Des fintechs qui bouleversent également les obligations des banques traditionnelles

​Au-delà des obligations LCB-FT portant spécifiquement sur les fintechs, ces nouveaux services financiers font également porter un risque sur les banques traditionnelles. En effet, ces dernières sont responsables de l’analyse des flux de leurs clients et se doivent de maintenir une connaissance pertinente de leur clientèle. Or, l’opacité des transactions permises par les fintechs complexifie les analyses des opérations effectuées par les banques.

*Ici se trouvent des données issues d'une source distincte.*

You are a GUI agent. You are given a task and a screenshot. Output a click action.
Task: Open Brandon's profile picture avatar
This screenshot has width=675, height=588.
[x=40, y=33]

​Apprécier la pertinence économique de flux issus de cagnottes en ligne, adapter son dispositif de surveillance des opérations pour intégrer des crypto-actifs ou couvrir les risques portés par les cartes prépayées représente un défi conséquent pour les dispositifs LCB-FT en vigueur dans les banques.

​En outre, certaines fintechs se situent encore dans une sorte de zone grise réglementaire, leur activité étant trop récente pour être pleinement encadrée par la réglementation, même si, nous l’avons vu, les condamnations des fintechs pour défaut de conformité LCB-FT se multiplient. Dans les faits, la surveillance des opérations les impliquant repose parfois sur la responsabilité unique des banques.

​Par exemple, la société de transfert d’argent TransferWise permet l’échange de devises entre particuliers, et revendique plus de quatre millions de clients pour près de quatre milliards d’euros de transferts mensuels. TransferWise sert d’intermédiaire entre tous ses clients pour redistribuer les montants transférés en utilisant ses propres stocks de devises, eux-mêmes alimentés par les transferts des autres utilisateurs.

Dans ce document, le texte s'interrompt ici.